Getting the basics right—GMA

The GMA was formed originally as a bilateral agreement between Orange and Deutsche Telekom in 2011. TeliaSonera joined in the middle of 2011. By November 2013, this association added 3 more operators in Telecom Italia, Softbank, and Bell Mobility. The latter 2 members have expanded GMA’s local reach from Europe to Canada and Japan. The immediate objectives are similar but narrower—accelerate devices certification and testing, enable global roaming, and manage remote subscription.

It will be interesting to see how far these 2 groupings will be able to deepen M2M demand further in connected industries such as automotive, energy, transportation, and even healthcare. While Frost & Sullivan Europe is more cautious than the industry is about the uptake of M2M in consumer electronics, this prudent outlook can change once standardisation is achieved to such an extent that economies of scale can be achieved rapidly.

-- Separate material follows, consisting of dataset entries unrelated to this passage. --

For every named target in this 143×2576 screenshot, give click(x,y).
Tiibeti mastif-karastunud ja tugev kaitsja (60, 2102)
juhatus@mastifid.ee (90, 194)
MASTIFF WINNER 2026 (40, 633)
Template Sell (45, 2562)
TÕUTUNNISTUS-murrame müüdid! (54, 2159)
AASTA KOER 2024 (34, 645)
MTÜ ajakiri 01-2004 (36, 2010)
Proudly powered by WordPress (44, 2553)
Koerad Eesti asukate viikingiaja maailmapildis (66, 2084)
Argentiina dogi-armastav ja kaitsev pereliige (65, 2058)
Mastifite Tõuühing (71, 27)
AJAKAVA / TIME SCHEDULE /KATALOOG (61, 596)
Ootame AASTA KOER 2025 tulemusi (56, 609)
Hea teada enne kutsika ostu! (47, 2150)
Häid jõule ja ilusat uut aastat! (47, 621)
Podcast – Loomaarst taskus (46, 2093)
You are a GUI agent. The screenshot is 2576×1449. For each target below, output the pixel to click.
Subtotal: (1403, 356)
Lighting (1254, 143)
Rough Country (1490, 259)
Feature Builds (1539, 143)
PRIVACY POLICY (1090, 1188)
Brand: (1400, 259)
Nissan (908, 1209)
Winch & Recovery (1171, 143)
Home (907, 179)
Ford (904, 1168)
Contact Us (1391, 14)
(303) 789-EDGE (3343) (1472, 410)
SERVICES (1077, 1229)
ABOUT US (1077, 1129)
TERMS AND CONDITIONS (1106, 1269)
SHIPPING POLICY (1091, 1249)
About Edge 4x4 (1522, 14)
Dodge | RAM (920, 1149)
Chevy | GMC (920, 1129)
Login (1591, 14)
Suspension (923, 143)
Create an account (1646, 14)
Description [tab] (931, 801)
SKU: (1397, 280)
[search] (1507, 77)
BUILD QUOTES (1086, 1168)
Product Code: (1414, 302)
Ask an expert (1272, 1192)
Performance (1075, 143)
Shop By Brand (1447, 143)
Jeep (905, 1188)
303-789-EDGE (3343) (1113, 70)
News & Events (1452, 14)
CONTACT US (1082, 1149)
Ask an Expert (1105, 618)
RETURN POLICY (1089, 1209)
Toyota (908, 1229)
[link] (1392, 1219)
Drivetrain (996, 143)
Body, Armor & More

Build on this foundation to create an unique proposition

Along with the expected increase in the number of market suppliers, M2M telecoms service providers will be keen to develop their own capabilities in the next wave of market demand. This concurrent drive towards differentiation will not only accelerate market development in “new” M2M application areas, but also enterprises’ realisation of machine data analytics use in the next few years. Thus far, the market has also observed the use of pay-as-you-drive insurance as a result of the connected car opportunity. The use of smart meter data should also spread among utilities market leaders, where data analytics companies such as Opower have made significant progress in penetrating the use of data for improved customer services. In the next 2 years, these applications will continue, but there will also be greater integration of enterprise mobility data with industrial control systems data. Many of the telecoms service providers within the 2 operator-led M2M groupings have varying success in facilitating these business needs. In particular, Frost & Sullivan believes such European companies as Telefonica, Deutsche Telekom, and Orange Business Services will be the companies to watch as they develop converging communications and IT propositions for their enterprise customers.

The standalone telecoms companies

The 2 M2M groupings have another commonality. Neither includes the membership of any operator based in the United States; Verizon and AT&T are not official members. Seen together with Vodafone’s preference to stay out of these organisations, such an “independent” stance may reflect a non-verbal signal to its peers and customers in their confidence to determine their own M2M roadmap, including their M2M ecosystem partners and portfolio. This development reflects the different roles of telecoms service providers in the M2M market. On one hand, full-service, end-to-end telecoms service providers with connectivity, IT, and managed services capabilities operate. A similar offering will be made by telecoms service providers with a combination of connectivity and managed services capabilities. Finally, on the other hand, there will be a group of telecoms service providers interested only in enabling the connectivity piece of the M2M project. Frost & Sullivan believes that to accelerate M2M adoption, there must be a coordinated effort to reduce barriers to entry. As Tier I telecoms service providers strive to create an unique proposition by climbing up the M2M architecture, there will also be expectations of commercially-viable innovations to achieve the connected society vision beyond 2020.